1/ l’inflation ne peut pas être structurelle puisque c’est un phénomène nominal

La société place l’inflation là où elle souhaite la placer. Notre société vieillotte et averse au risque souhaite depuis 1983 un peu partout en Occident la placer basse : certes, elle ne décide pas du prix du baril de pétrole ou du prix des semi-conducteurs si elle n’en produit pas, mais elle décide du rythme de hausse du niveau GENERAL des prix ; c’est bien pour cela que nous avons des banquiers centraux indépendants dotés d’une cible d’inflation (le fait que cette cible à 2%/an sur un indice de prix à la consommation soit idiote, vue qu’elle nous place à la merci de 2 ou 3 mollahs du Golfe Persique, n’est pas le sujet ici). L’inflation est monétaire, il n’y a donc pas d’inflation par les coûts : si un bien ou un service coûte soudainement plus cher, les gens auront moins d’argent pour se payer un autre service ou un autre bien, donc leur demande baissera, donc les prix s’ajusteront, donc on aura juste obtenu au total un changement dans les prix relatifs, pas une hausse du niveau général des prix. Il y a inflation quand l’offre de monnaie dépasse la demande de monnaie, et quand cela se fait dans des proportions telles que les anticipations s’en mêlent. Il n’y a pas d’inflation par le pétrole, par les salaires, par l’immobilier, a fortiori dans une ère d’anticipations ancrées.

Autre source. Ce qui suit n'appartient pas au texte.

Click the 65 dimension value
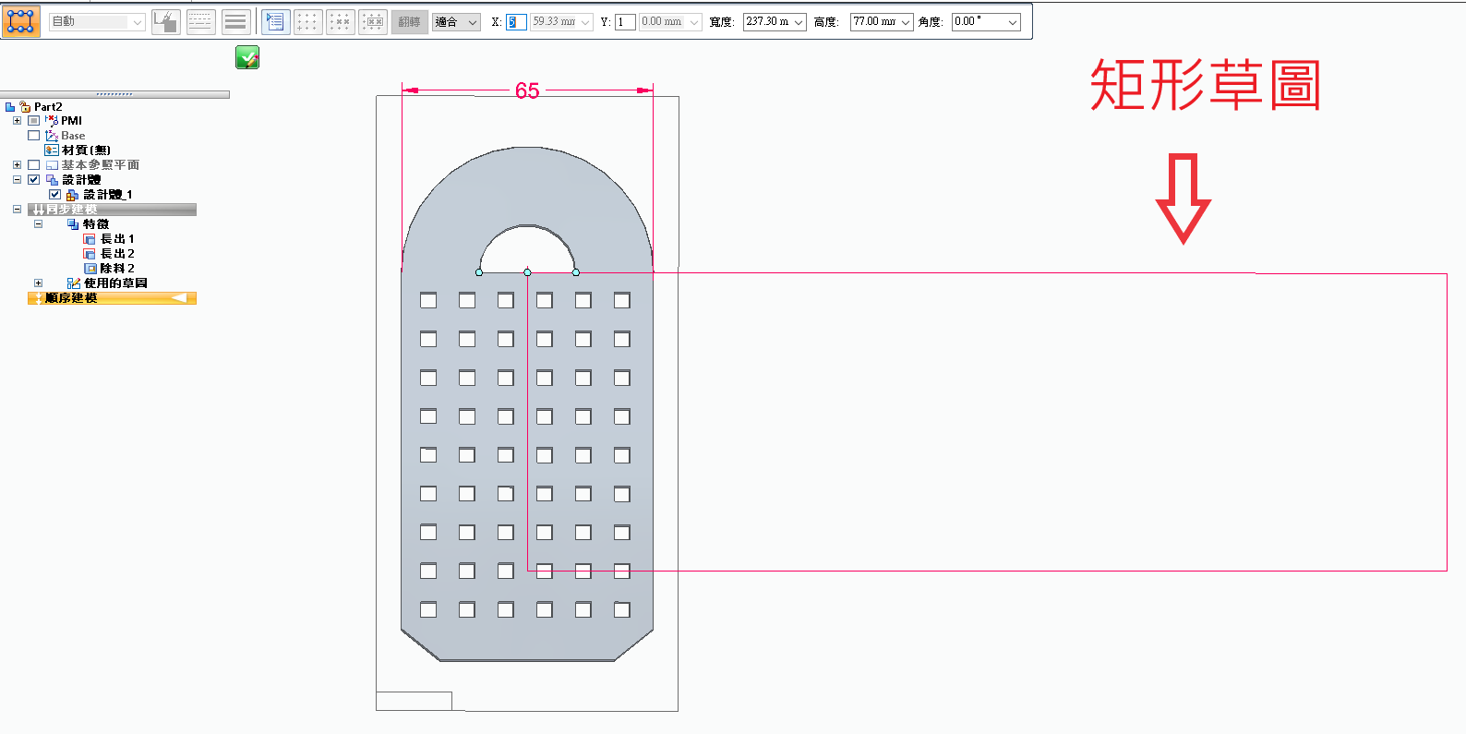Image resolution: width=1466 pixels, height=734 pixels. click(527, 90)
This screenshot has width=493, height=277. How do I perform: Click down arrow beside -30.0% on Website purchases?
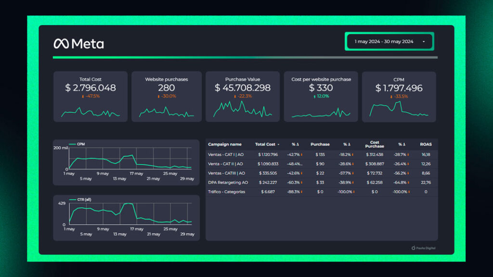pos(158,96)
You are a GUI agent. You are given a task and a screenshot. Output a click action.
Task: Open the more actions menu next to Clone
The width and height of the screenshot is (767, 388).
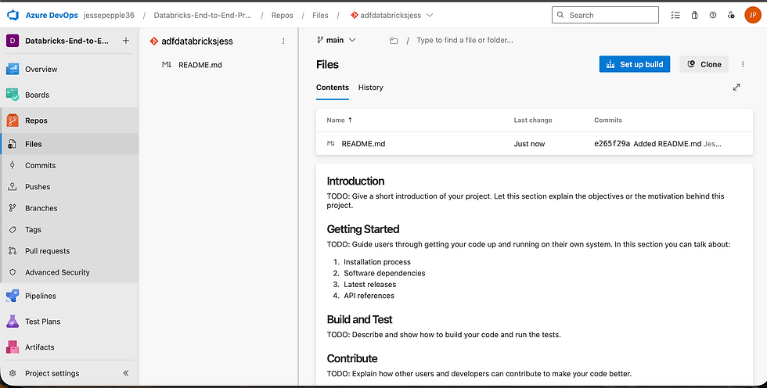tap(743, 64)
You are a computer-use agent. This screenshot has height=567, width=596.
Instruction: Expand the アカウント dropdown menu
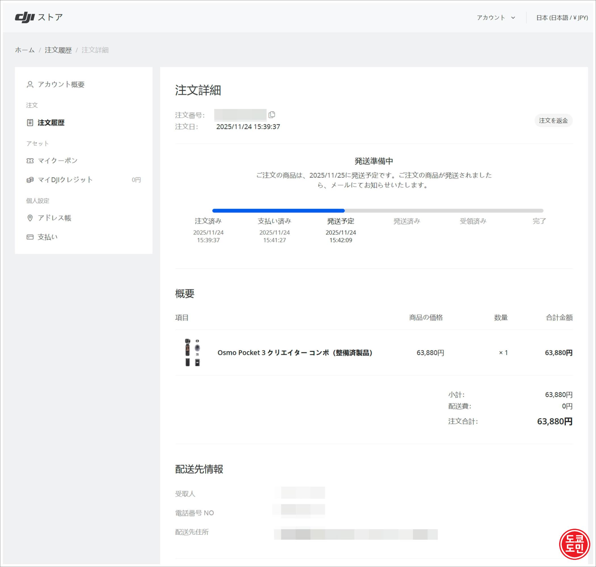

Ceux qui raisonnaient à partir d’une inflation non-monétaire, les keynésiens des années 70, ont été ridiculisé autant par les progrès de la théorie que par les faits, mais ils reviennent après un relooking de leurs analyses (au fond, de vulgaires courbes de Phillips, l’idée que les salaires causent l’inflation alors que c’est l’inverse) ; et de nos jours l’œuvre de Milton Friedman est violée tous les jours par tout le monde, ce qui nous coûte très cher, nous y reviendrons.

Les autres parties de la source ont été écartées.